Feldspar is an important ingredient in glassmaking. In ceramics it acts as a flux which imparts the vitreous lustre to chinaware, sanitaryware and ceramic tiles. It is used in glazes and enamels, and is an important mineral filler in paints, plastics, sealants and adhesives.

World mine production is about 23 Mt/year with Turkey (30%) and Italy (20%) being the major producers. The Australian production about 94 000 t/year is dominated by Western Australia. In addition to this, ~50 000 t/year of a quartz–feldspar blend are produced for use in glassmaking by crushing granite near Beechworth, Victoria.

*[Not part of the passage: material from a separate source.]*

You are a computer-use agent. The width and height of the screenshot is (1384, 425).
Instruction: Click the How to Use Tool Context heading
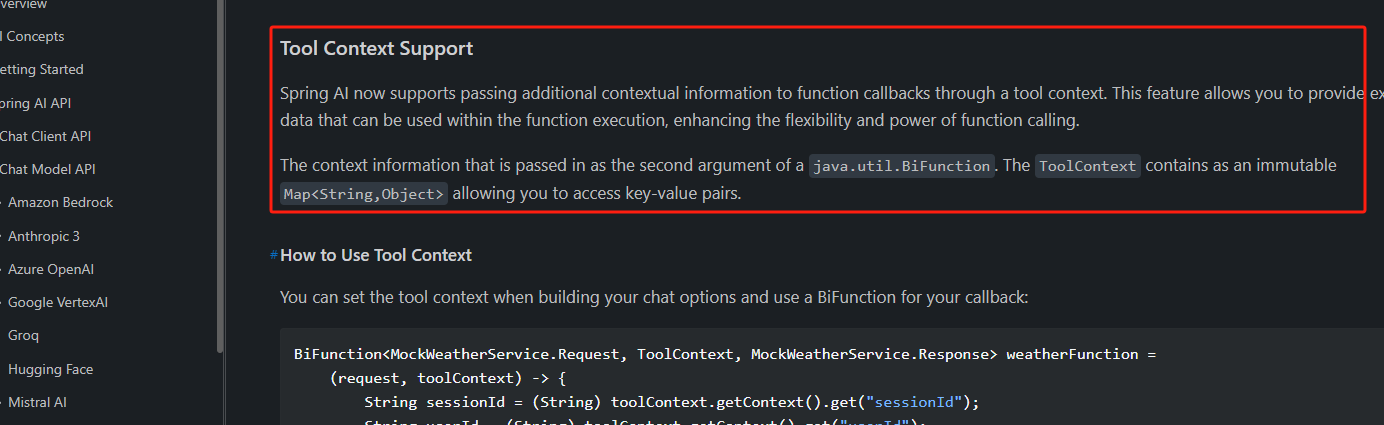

Pegmatites are found in all outcropping areas of Precambrian and early Palaeozoic rocks throughout the State, but the only significant production has been from deposits in the Mount Lofty Ranges and Olary Province. South Australia produced about 2100 tonnes of ablbite, an ornamental aggregate, from the Antro Deposit in the Olary Province in 2013. 

Mount Lofty Ranges

South Australia’s major source of feldspar for many years was a pegmatite body within Adelaidean Burra Group sediments 2 km east of Gumeracha in the Mount Lofty Ranges. Approximately 56 000 t of mixed quartz–feldspar rock known as ‘chinastone’ were mined between 1933 and 1969 for the ceramics and glass industries.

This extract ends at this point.